What is required: Reproduce the entries that start at the line containing "Given: Switch to the Saņēmēji tab" and end at the line containing "Looking at the screenshot, I should (61, 55).", both of those lines included, and nothing else.

Material provided:
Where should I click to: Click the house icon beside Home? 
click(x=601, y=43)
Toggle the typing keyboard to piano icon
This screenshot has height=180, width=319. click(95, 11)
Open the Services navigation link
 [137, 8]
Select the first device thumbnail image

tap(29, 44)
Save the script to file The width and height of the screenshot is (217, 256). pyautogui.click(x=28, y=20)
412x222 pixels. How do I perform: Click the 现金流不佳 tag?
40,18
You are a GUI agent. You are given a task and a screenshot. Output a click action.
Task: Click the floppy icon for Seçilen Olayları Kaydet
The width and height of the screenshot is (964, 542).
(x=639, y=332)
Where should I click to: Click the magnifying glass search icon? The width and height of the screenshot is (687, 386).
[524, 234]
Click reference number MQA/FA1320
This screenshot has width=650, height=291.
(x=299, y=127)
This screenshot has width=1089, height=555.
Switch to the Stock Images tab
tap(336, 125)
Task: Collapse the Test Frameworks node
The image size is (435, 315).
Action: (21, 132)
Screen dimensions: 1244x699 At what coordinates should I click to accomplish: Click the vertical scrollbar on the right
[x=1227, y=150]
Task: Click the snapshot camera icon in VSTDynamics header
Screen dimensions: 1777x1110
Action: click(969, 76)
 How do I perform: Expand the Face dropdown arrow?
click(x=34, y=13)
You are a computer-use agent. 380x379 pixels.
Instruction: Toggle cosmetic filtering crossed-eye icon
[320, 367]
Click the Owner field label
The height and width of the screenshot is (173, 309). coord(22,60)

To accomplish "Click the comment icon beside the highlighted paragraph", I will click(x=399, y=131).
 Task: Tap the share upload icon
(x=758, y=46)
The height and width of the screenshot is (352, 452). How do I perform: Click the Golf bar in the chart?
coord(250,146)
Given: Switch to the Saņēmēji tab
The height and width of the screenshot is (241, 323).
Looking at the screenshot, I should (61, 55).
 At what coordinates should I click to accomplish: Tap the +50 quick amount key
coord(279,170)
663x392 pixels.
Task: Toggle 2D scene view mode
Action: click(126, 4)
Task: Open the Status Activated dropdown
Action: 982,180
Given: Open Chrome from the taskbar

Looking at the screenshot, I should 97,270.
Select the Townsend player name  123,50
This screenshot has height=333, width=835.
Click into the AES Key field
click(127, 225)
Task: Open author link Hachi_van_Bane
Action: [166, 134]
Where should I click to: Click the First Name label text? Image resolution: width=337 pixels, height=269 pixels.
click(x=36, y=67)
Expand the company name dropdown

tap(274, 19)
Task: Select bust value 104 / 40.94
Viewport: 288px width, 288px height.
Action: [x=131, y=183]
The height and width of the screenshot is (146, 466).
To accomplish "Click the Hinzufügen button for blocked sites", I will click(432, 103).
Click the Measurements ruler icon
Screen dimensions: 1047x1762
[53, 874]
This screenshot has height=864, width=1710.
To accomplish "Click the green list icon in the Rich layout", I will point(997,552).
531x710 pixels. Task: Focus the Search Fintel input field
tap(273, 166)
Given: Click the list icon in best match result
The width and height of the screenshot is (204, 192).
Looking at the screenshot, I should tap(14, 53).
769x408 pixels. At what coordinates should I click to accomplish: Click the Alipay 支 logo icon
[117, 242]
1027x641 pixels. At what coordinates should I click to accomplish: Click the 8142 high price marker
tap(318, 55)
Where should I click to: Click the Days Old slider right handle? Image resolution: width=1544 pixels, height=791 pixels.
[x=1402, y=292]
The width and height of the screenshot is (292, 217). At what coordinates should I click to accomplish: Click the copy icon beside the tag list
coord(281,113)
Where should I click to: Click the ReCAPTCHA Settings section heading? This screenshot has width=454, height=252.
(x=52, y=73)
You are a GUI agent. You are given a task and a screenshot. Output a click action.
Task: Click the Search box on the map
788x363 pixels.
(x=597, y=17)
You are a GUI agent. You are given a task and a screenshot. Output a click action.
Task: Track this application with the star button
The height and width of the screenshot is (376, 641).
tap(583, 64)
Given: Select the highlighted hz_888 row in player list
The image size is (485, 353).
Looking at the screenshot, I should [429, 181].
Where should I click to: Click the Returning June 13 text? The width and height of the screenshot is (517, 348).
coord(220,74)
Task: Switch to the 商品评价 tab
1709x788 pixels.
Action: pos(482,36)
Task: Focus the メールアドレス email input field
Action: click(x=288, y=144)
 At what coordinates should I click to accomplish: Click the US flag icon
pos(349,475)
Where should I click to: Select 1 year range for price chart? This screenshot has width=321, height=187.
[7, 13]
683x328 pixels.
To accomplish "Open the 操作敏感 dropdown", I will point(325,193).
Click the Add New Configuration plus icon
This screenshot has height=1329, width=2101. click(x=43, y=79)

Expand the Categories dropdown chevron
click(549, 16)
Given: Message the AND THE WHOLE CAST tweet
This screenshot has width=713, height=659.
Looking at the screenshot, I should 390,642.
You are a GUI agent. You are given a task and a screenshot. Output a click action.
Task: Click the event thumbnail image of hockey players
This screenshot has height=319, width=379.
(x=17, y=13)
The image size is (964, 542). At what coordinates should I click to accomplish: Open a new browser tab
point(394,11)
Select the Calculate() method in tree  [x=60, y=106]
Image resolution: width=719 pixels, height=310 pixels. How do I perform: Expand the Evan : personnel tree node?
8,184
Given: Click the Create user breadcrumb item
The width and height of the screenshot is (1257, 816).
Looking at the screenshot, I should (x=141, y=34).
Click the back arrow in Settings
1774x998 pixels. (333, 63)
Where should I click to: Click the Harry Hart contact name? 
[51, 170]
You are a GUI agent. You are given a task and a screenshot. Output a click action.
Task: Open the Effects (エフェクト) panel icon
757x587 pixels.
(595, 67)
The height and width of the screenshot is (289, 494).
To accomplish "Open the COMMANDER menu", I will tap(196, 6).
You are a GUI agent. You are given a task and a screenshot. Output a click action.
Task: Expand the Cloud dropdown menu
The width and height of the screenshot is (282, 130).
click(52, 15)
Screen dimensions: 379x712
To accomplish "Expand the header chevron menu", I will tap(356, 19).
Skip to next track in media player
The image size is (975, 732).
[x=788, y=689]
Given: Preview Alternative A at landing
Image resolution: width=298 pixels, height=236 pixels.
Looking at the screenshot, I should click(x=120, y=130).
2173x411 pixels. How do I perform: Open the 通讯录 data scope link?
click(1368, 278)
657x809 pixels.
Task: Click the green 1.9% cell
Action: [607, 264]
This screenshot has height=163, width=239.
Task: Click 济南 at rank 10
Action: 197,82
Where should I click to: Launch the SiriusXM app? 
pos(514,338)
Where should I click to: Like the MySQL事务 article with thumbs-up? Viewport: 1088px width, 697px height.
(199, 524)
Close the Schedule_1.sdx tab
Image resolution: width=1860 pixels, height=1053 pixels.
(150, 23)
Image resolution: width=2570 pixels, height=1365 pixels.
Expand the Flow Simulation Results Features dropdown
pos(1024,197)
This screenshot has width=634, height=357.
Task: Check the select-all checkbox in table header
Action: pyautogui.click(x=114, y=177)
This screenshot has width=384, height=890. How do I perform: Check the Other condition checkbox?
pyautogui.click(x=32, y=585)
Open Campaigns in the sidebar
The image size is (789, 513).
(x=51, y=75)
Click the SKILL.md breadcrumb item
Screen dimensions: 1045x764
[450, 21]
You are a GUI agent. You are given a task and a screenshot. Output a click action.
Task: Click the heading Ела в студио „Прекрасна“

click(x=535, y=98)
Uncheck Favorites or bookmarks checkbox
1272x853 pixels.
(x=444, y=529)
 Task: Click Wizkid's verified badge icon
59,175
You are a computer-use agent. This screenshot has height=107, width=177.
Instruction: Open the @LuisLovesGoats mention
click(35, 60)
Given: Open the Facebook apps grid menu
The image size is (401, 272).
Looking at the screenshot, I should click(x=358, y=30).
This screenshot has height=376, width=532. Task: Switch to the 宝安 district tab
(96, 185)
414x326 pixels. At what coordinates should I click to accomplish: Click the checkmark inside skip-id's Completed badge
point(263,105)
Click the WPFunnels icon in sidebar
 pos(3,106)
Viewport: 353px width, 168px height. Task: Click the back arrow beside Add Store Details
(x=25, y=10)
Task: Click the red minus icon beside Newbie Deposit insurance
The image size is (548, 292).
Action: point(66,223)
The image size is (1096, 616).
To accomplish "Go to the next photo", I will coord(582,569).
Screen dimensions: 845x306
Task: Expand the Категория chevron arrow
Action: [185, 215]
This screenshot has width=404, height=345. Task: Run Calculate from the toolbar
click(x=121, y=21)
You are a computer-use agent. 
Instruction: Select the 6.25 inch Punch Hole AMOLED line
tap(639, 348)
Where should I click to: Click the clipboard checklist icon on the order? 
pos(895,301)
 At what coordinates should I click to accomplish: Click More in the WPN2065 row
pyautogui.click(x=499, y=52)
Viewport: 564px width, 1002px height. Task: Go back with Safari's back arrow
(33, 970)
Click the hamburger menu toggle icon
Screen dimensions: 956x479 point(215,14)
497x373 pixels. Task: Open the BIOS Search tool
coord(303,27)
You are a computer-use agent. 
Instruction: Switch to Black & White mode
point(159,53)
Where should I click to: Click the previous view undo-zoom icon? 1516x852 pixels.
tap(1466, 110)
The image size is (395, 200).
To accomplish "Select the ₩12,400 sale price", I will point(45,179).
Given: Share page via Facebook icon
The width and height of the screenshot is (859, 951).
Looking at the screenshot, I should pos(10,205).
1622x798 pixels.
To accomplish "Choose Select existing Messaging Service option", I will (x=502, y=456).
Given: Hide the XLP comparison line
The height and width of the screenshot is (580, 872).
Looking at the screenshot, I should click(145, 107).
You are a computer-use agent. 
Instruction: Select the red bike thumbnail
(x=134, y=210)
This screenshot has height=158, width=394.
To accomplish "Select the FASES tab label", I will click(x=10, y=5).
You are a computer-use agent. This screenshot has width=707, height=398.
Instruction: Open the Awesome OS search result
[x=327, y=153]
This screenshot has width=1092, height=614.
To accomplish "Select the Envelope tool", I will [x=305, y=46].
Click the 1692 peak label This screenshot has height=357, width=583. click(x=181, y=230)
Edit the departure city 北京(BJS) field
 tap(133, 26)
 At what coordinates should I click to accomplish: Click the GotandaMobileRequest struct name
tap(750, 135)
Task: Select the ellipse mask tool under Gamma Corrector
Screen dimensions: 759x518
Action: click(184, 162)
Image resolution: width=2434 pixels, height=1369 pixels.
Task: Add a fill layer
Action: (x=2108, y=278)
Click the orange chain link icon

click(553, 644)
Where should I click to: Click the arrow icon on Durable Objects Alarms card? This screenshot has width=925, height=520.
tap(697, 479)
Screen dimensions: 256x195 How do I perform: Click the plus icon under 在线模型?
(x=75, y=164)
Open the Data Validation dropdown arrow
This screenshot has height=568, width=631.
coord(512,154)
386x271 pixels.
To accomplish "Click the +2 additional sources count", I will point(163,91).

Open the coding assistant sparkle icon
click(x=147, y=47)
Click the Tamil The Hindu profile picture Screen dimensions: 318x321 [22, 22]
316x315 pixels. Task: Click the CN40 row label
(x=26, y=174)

Answer below:
Given: Switch to the Saņēmēji tab
The height and width of the screenshot is (241, 323).
Looking at the screenshot, I should (61, 55).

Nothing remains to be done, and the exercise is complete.